肝细胞癌hOGG1 mRNA及其蛋白的表达

摘要

目的: 通过检测DNA修复酶hOGG1 mRNA及其蛋白在肝细胞癌中表达程度, 探讨hOGG1在肝细胞癌发生、发展中的作用.

方法: 应用RT-RCR研究正常肝细胞株L-02、肝癌细胞株SMMC7721, HepG2和肝癌(26例)及癌旁组织(21例)中hOGG1 mRNA的表达, 同时用免疫组织化学方法检测了上述肝癌组织(17例)及癌旁组织(15例)中hOGG1蛋白的表达.

结果: 三株细胞均有hOGG1 mRNA表达, 但hOGG1mRNA在正常肝细胞株L-O2中的表达显著低于肝癌细胞株SMMC7721、HepG2中的表达(分别为0.270±0.014 , 0.66±0.011, 0.624±0.020, P<0.05). 肝癌组织hOGG1mRNA表达较癌周组织明显降低(P<0.05). HOGG1蛋白肝组织表达阳性率为87.2%, 主要在肝细胞胞质表达, 在肝癌组织中表达比癌周组织明显降低(P<0.05).
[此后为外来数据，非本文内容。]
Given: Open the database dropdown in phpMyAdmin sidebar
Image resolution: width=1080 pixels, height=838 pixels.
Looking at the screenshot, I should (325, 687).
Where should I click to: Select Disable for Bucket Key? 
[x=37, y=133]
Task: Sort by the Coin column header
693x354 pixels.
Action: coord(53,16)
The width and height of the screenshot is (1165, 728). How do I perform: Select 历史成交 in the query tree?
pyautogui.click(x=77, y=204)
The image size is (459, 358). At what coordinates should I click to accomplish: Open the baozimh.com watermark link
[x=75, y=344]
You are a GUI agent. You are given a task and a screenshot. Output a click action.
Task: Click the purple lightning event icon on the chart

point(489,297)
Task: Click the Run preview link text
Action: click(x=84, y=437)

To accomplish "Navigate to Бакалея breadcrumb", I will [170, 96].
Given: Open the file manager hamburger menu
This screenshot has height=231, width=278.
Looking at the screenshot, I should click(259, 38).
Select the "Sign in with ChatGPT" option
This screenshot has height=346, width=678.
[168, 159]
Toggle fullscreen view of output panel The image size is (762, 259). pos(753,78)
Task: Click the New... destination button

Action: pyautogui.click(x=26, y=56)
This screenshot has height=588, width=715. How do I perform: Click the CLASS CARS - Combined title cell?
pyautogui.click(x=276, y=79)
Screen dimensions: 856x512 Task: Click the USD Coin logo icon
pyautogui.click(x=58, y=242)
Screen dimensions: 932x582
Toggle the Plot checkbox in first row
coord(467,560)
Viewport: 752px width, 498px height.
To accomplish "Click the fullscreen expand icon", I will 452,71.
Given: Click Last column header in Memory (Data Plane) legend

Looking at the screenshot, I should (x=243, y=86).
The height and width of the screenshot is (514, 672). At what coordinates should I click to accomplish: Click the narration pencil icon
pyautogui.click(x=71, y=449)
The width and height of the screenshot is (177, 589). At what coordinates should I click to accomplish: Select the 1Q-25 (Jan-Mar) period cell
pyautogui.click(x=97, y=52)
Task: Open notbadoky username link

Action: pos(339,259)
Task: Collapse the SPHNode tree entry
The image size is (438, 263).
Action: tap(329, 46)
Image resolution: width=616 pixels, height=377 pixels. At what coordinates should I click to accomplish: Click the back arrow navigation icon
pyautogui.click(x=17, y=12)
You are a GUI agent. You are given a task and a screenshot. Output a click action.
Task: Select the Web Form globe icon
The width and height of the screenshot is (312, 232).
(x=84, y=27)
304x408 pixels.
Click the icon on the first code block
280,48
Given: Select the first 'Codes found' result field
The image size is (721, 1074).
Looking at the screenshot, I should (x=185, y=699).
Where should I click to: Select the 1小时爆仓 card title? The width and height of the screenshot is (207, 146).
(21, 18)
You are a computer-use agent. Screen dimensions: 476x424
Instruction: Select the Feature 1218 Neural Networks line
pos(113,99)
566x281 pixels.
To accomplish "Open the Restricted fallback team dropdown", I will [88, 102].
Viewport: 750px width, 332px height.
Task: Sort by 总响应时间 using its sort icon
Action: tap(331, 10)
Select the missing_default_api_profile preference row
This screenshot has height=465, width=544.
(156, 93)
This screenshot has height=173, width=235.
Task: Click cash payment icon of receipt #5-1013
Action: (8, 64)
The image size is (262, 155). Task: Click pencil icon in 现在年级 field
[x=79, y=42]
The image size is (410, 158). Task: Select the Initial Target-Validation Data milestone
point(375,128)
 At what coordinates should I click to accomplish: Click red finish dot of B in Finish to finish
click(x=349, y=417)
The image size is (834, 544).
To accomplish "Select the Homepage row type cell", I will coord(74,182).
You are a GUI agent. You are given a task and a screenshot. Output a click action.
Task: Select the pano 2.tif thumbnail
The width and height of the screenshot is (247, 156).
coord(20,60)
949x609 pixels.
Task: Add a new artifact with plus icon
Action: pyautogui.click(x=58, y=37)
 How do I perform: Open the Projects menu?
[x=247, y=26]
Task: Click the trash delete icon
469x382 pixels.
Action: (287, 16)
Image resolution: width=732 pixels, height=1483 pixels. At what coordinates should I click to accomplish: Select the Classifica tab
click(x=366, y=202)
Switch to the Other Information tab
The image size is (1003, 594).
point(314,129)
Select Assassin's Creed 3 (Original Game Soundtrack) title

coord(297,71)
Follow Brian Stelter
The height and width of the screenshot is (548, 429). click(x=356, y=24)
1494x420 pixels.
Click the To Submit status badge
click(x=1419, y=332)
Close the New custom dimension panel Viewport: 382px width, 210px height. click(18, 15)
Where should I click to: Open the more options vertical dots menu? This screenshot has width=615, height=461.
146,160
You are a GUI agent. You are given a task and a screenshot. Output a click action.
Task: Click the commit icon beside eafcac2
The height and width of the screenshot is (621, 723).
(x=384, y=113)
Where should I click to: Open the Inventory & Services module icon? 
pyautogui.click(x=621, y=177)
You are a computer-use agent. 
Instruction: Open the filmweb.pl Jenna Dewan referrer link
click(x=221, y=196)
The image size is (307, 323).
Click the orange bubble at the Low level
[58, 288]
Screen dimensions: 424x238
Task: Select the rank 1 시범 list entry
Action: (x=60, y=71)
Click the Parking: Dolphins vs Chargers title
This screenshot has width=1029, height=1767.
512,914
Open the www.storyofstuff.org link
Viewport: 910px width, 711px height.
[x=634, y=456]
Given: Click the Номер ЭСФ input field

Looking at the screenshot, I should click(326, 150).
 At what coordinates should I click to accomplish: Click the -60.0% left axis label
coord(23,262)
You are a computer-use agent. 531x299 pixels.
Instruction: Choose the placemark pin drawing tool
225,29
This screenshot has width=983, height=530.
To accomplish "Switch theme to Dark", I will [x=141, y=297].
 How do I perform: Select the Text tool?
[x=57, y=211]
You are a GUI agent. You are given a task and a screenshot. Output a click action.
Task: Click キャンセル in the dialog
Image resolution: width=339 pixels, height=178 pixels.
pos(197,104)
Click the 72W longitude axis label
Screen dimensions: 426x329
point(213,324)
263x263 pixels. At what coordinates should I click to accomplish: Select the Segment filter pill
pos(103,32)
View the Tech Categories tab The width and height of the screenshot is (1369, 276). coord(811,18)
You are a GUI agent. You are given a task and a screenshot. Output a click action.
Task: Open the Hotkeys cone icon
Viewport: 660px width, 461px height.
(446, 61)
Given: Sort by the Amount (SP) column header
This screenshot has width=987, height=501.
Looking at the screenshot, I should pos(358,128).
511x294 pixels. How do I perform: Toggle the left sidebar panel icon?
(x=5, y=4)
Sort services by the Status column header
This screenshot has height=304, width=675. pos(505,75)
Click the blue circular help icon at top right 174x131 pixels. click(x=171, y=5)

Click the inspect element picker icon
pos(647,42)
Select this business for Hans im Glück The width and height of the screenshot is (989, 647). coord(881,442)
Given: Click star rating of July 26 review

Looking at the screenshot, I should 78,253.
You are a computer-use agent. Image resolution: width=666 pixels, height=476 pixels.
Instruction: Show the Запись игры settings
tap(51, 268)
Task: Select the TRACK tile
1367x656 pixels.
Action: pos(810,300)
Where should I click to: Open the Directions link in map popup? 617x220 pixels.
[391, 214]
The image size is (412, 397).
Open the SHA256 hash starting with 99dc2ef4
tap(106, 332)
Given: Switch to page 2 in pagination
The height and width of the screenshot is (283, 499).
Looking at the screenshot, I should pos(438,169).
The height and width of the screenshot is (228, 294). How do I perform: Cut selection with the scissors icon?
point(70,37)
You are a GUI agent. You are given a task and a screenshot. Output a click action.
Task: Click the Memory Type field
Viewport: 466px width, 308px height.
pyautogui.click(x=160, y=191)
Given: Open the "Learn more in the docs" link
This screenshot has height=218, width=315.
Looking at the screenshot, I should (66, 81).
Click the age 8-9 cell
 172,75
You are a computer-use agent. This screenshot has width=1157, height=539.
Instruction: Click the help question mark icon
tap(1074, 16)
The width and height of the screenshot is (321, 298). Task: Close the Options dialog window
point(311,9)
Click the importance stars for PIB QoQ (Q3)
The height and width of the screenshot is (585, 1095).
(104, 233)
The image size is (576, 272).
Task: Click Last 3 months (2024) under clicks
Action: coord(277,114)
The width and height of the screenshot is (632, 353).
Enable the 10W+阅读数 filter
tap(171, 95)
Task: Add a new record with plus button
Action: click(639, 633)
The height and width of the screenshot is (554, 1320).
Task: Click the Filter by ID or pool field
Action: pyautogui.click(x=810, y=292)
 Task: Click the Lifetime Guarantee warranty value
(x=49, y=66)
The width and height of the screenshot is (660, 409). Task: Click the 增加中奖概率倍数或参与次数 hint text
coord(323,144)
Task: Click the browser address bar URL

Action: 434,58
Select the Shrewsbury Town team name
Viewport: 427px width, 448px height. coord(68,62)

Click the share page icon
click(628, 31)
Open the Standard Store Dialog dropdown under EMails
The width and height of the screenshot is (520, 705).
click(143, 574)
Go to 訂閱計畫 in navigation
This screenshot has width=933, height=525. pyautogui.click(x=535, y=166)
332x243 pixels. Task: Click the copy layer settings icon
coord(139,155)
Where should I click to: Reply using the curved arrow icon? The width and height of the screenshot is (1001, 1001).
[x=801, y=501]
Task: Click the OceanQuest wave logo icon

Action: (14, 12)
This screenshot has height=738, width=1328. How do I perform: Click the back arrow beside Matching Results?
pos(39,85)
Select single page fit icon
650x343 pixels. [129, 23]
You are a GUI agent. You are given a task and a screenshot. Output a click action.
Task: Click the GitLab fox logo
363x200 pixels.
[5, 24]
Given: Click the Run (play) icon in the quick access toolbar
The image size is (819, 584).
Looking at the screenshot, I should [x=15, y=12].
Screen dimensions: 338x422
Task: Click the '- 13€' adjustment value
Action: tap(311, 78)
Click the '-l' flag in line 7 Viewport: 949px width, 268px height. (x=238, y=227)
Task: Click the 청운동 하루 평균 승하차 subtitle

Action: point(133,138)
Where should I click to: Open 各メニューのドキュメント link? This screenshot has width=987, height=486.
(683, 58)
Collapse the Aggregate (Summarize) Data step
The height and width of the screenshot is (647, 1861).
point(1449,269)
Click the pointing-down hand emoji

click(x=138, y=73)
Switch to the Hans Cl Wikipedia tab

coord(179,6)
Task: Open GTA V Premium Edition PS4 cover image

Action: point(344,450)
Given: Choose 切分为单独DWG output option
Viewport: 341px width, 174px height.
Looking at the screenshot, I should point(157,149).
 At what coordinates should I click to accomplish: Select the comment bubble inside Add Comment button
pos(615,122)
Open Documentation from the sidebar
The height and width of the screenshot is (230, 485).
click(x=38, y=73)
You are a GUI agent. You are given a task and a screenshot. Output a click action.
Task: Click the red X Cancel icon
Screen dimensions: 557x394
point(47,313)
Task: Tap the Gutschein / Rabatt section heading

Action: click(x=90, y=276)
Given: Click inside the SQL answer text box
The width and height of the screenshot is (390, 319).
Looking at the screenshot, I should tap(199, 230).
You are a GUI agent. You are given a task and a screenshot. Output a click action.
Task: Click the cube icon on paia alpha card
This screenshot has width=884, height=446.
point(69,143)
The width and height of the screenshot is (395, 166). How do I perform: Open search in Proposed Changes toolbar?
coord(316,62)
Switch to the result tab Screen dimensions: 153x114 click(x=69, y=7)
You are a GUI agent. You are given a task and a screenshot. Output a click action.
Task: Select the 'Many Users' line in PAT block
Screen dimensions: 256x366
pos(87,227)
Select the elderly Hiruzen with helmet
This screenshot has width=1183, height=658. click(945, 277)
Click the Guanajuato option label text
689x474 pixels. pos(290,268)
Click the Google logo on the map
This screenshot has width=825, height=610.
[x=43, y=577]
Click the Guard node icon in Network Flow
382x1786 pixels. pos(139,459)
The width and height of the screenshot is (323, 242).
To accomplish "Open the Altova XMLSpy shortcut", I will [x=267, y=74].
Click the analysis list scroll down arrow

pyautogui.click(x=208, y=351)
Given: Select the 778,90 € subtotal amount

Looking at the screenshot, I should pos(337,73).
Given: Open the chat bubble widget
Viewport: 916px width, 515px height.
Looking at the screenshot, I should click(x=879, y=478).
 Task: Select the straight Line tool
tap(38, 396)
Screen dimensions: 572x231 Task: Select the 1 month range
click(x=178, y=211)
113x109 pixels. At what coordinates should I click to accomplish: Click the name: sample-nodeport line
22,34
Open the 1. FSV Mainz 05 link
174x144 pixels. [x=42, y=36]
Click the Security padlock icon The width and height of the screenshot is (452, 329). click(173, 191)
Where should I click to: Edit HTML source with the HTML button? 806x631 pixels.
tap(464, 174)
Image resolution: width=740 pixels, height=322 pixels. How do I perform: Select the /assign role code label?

结论: hOGG1mRNA及其蛋白在肝癌细胞株及癌周组织中表达量升高, 这可能是肝细胞癌恶性演变过程中的一个早期预警指标.

关键词: N/A

Expression of hOGG1 mRNA and protein in hepatocellular carcinoma

Xiu-Min Zhou, Ju-Sheng Lin, Jin-Yan Zhang, Li Zhang, He-Jun Zhou

Xiu-Min Zhou, Ju-Sheng Lin, Jin-Yan Zhang, Li Zhang, He-Jun Zhou, Institute of Liver Diseases, Tongji Hospital, Tongji Medical College, Huazhong University of Science and Technology, Wuhan 430030, Hubei Province, China

Correspondence to: Dr. Ju-Sheng Lin, Institute of Liver Diseases, Tongji Hospital,Tongji Medical College, Huazhong University of Science and Technology, Wuhan 430030, Hubei Province, China. linjusheng2001@163.net

Received: April 15, 2003
Revised: May 10, 2003
Accepted: June 4, 2003
Published online: February 15, 2004

Abstract

AIM: To study the expression of DNA repair enzyme hOGG1 mRNA and protein in nomal liver cell, hepatoma cell lines and hepatocellular carcinoma (HCC) tissues, and to investigate their function in the progress of HCC.

METHODS: Expression of hOGG1 in normal liver cell L-02, hepatoma cell lines HepG2, SMMC7721 and HCC tissues (26 cases) as well as surrouding tissues of HCC (21 cases) were detected by semi-quantitative reverse-transcription polymerase chain reaction. hOGG1 protein was detected in corresponding HT tissues (17 cases HT) and their surrouding liver tissues (15 cases HST) by immunohistochemistry.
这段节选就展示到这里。